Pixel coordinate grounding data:
◇ ◇ ◇

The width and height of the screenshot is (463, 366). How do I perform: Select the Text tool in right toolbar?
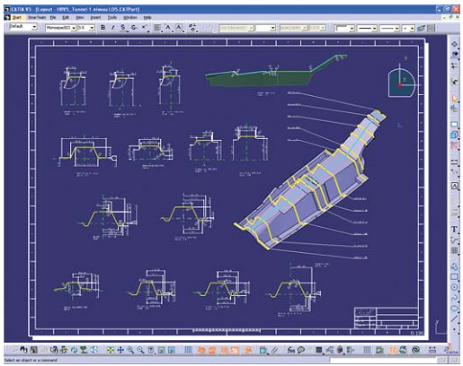(x=454, y=230)
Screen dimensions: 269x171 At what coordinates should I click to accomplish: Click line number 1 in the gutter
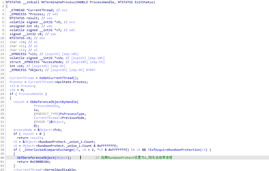point(2,2)
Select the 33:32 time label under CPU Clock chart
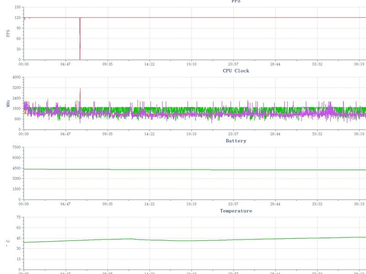 point(317,134)
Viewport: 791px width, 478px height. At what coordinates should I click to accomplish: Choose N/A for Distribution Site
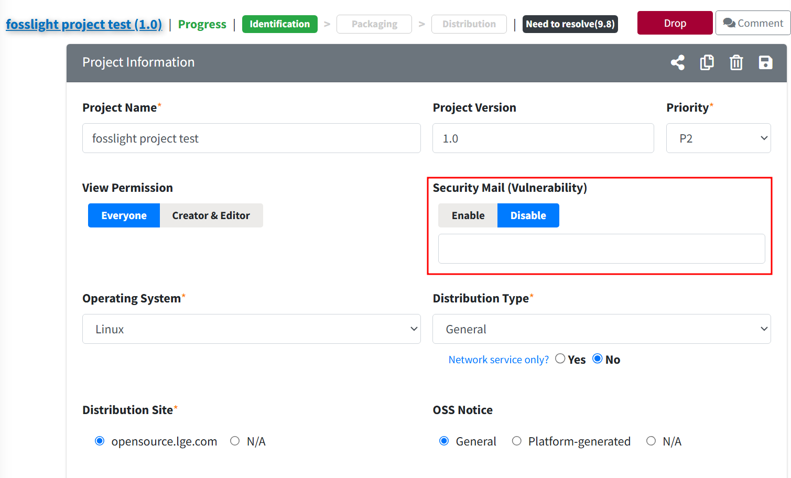[x=235, y=441]
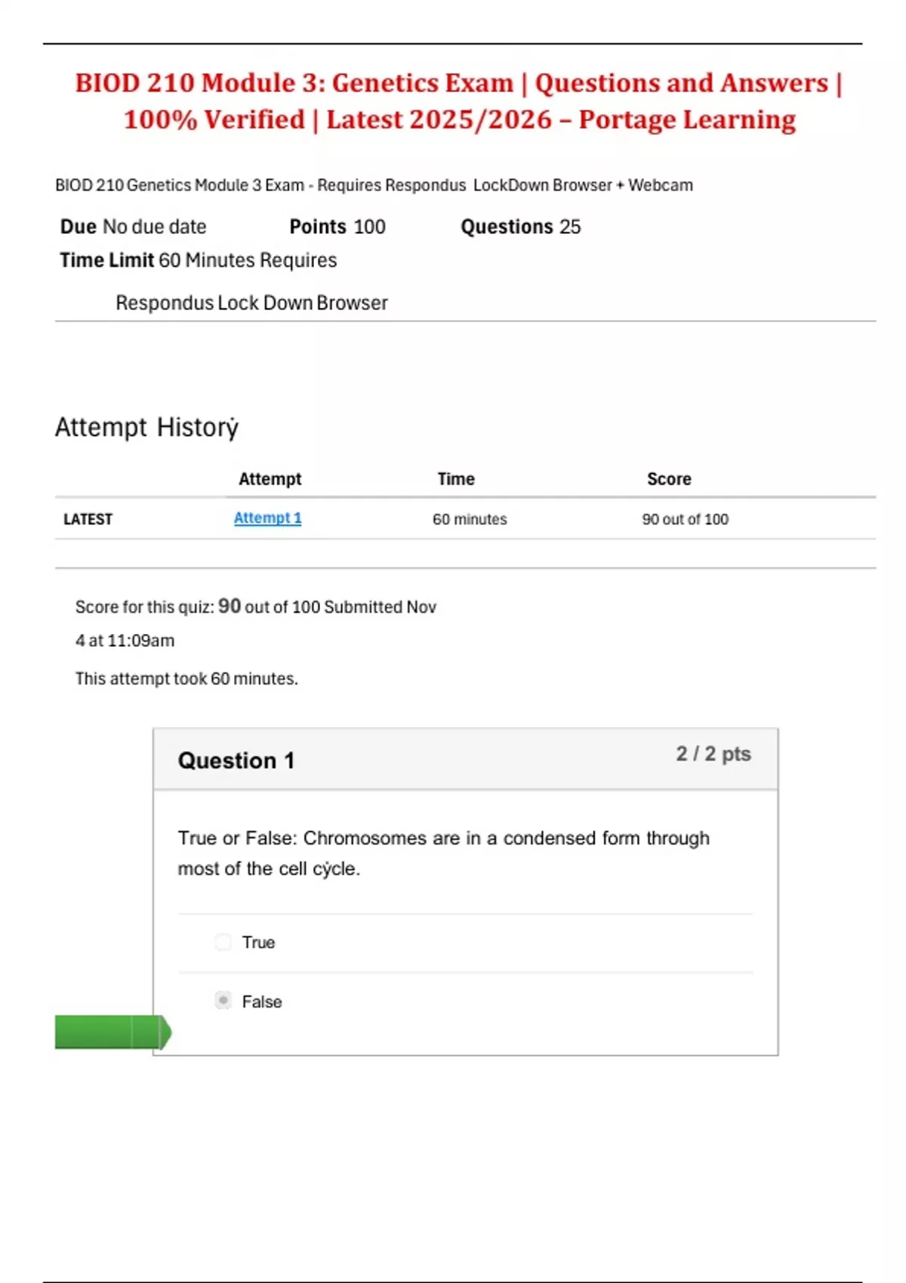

◇ ◇ ◇

EXERCISE GOAL —
Return the records exactly as they stand, and drop every picture.

TASK RESPONSE —
The width and height of the screenshot is (463, 366). How do I perform: Select the Text tool in right toolbar?
(x=454, y=230)
Screen dimensions: 269x171 At what coordinates should I click to accomplish: Click line number 1 in the gutter
point(2,2)
Select the 33:32 time label under CPU Clock chart
 point(317,134)
Viewport: 791px width, 478px height. At what coordinates should I click to accomplish: Choose N/A for Distribution Site
[x=235, y=441]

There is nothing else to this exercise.